Perhaps simply hearing of Prabhupada's mood in the kitchen might inspire you to elevate the mood of your own kitchen. The open secret to a peaceful atmosphere in the kitchen is pure consciousness of the Lord, or Krsna consciousness. Your level of attachment and appreciation for Krsna consciousness will affect the atmosphere of your kitchen.
Here are some practical things you can do to improve your kitchen:
• Take stock of cleanliness and organization, and improve standards.
• As far as possible, move other people and their activities to the periphery of your work area.
• Try to work in silence or with some transcendental sound playing in the background.
• Focus on what you are doing. That will help you become more expert, so you'll be able to do more things at once and make better use of your time.

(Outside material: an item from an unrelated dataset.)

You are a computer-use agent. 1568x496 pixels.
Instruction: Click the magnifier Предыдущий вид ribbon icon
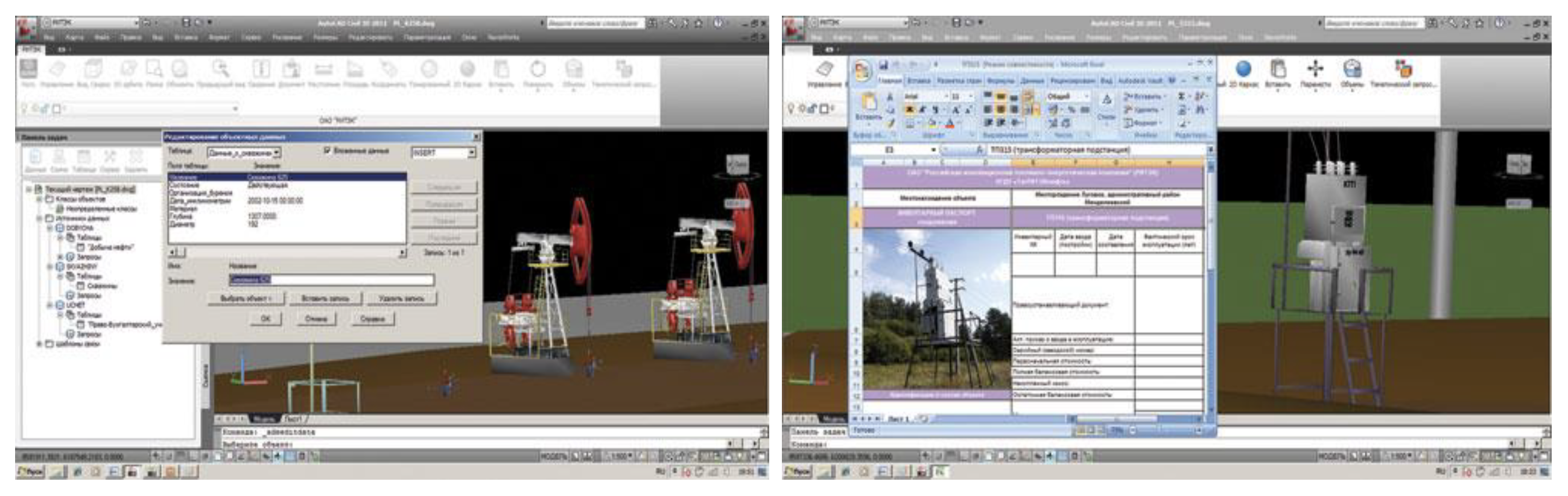(x=220, y=69)
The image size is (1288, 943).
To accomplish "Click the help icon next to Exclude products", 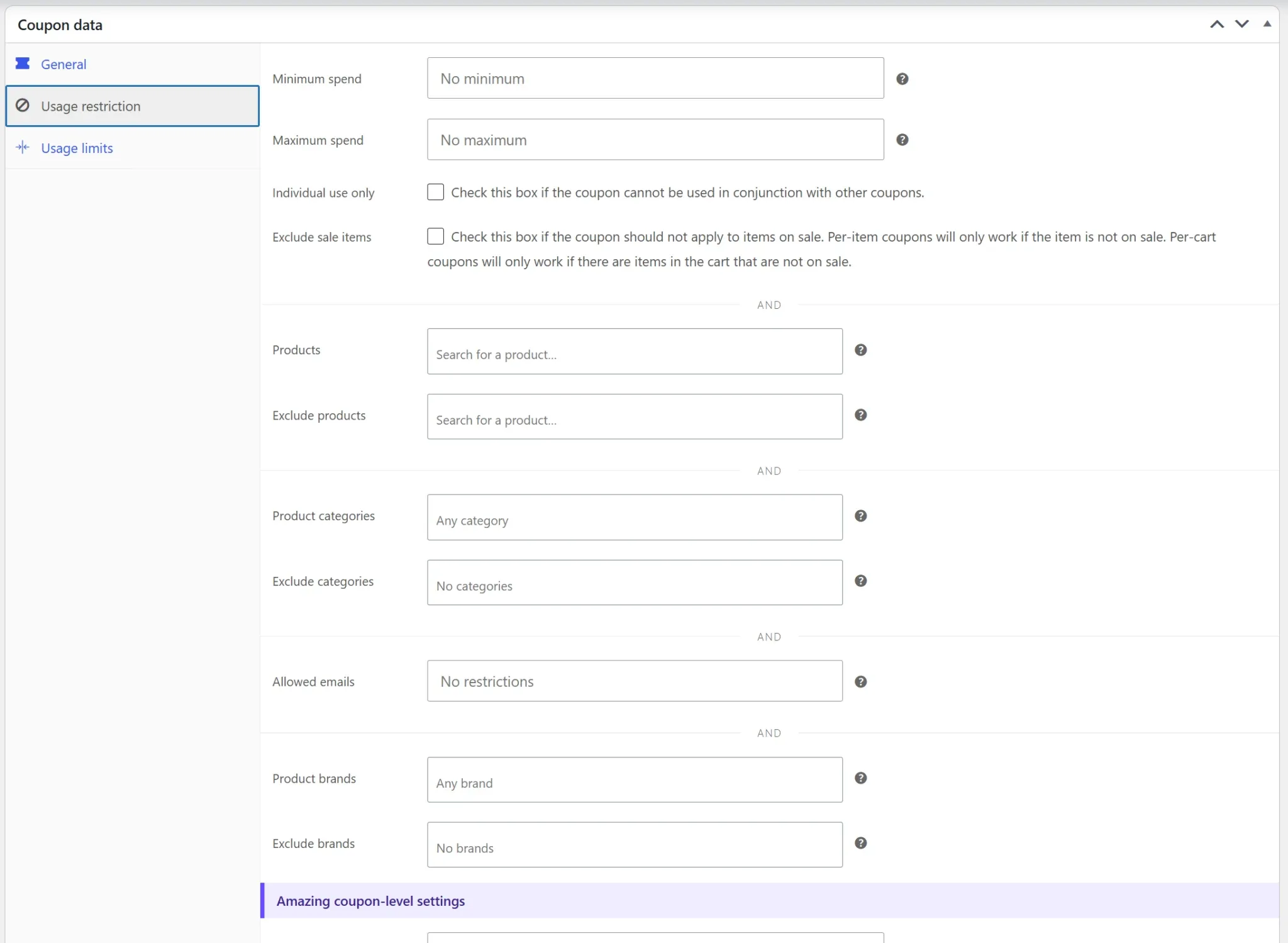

Very soon you and those around you will benefit from your endeavors, because cooking in a pleasing, Krsna conscious atmosphere will improve the quality of your offering to the Lord.
Kacauris and Samosas
The stuffed pastries known as kacauris and samosas are relished as temple prasadam or made at home and eaten round the clock. In different regions of India they are differently named, depending on the shape, the stuffing, the seasonings, and the local method of pastry-making. The frying medium also changes from kitchen to kitchen, some kitchens classically using ghee and others different types of oil.
Kacauris are flaky round pastries, from ¼ to ½ inch thick, filled with spicy pastes of mashed peas, potatoes, root vegetables, dried fruits, or ground dals. Samosas are triangular, half-moon, or log-shaped pastries, amply stuffed with fillings such as coarsely mashed potatoes, cauliflower, or mixed vegetables. I have also stuffed them with corn and peppers, cheese and spinach, and numerous other succulent vegetable blends.
From childhood Srila Prabhupada loved kacauris. One of his affectionate childhood names in Calcutta was Kacauri Mukhi ("Kacauri Face"), and he was known to collect as many kacauris as he could hold in his small hands. He also kept as many as he could in his multi-pocketed vest to distribute to his young friends. In his youth he learned to cook kacauris by watching his mother and his maternal aunt (who was famous in the family for her wonderful savories and pastries fried in mustard oil). He also watched professional pastry chefs.
If you are following this cooking class, carefully read the section entitled Deep-Fried Savory Stuffed Pastries in the class textbook, Lord Krishna's Cuisine.
There are different ways to make pastry doughs, stuff them, and cook the pastries. When you've mastered any one of these ways, kacauris can be a culinary tour de force. But kacauris are the most difficult of all pastries to master. So for cooking students they're often culinary Waterloos. To fry a pastry for over fifteen minutes without making it a soggy oil-soaked disc is a challenge. You have to do each part of the process well to get outstanding results.
The textbook instructions should carry you through to good results. All you need to add are practice and determination.
When you feel you have clearly grasped what is to be done, make some fresh ghee and prepare at least two kinds of both kacauris and samosas. Newcomers might want to try the baked samosa recipe on page 21 and move on to deep-fried pastries on the next try.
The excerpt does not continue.